Exercise description -> Copy out verbatim every line from the one containing "Given: Pick the white Map Color swatch" down to the last of the lines below, both included.

The input ->

########

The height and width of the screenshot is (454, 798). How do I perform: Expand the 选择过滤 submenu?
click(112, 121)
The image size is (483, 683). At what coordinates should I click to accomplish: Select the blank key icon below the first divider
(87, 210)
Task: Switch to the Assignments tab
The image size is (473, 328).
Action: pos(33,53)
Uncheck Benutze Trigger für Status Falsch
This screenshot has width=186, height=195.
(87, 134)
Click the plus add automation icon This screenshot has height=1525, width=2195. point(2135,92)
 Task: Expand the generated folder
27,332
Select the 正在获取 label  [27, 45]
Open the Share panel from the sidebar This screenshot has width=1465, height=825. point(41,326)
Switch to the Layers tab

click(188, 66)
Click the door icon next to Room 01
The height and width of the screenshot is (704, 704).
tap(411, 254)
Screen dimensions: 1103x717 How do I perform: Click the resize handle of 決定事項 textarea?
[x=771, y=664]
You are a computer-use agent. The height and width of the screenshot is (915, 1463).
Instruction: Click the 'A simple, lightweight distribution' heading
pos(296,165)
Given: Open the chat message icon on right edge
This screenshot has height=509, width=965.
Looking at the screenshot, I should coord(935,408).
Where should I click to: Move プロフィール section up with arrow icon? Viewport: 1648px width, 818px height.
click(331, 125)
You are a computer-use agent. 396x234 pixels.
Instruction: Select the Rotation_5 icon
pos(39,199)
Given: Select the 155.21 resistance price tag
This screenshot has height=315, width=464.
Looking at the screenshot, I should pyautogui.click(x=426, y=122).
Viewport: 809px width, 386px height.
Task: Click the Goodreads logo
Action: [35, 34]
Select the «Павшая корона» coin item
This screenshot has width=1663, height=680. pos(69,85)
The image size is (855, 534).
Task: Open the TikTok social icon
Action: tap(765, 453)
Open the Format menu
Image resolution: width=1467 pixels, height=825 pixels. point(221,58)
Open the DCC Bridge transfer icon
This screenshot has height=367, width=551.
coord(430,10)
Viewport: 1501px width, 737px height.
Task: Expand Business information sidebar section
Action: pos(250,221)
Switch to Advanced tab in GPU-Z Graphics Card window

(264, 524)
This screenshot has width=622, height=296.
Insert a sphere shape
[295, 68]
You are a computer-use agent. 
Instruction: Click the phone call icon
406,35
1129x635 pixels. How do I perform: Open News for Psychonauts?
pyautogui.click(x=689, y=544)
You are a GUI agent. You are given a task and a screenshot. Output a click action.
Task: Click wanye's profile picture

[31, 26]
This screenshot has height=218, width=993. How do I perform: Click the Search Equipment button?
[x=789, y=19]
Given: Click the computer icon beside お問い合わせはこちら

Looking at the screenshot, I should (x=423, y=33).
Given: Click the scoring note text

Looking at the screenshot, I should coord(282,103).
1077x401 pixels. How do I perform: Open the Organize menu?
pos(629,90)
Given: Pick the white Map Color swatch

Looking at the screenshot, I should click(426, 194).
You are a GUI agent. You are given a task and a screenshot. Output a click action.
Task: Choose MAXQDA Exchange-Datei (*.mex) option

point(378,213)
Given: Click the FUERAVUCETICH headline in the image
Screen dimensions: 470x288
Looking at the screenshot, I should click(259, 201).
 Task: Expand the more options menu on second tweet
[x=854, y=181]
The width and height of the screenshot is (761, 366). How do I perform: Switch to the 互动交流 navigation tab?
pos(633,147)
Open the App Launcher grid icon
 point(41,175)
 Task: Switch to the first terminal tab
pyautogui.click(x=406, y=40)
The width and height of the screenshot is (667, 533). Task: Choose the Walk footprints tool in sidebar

########

Exercise output ->
Given: Pick the white Map Color swatch

Looking at the screenshot, I should click(426, 194).
You are a GUI agent. You are given a task and a screenshot. Output a click action.
Task: Choose MAXQDA Exchange-Datei (*.mex) option

point(378,213)
Given: Click the FUERAVUCETICH headline in the image
Screen dimensions: 470x288
Looking at the screenshot, I should click(259, 201).
 Task: Expand the more options menu on second tweet
[x=854, y=181]
The width and height of the screenshot is (761, 366). How do I perform: Switch to the 互动交流 navigation tab?
pos(633,147)
Open the App Launcher grid icon
 point(41,175)
 Task: Switch to the first terminal tab
pyautogui.click(x=406, y=40)
The width and height of the screenshot is (667, 533). Task: Choose the Walk footprints tool in sidebar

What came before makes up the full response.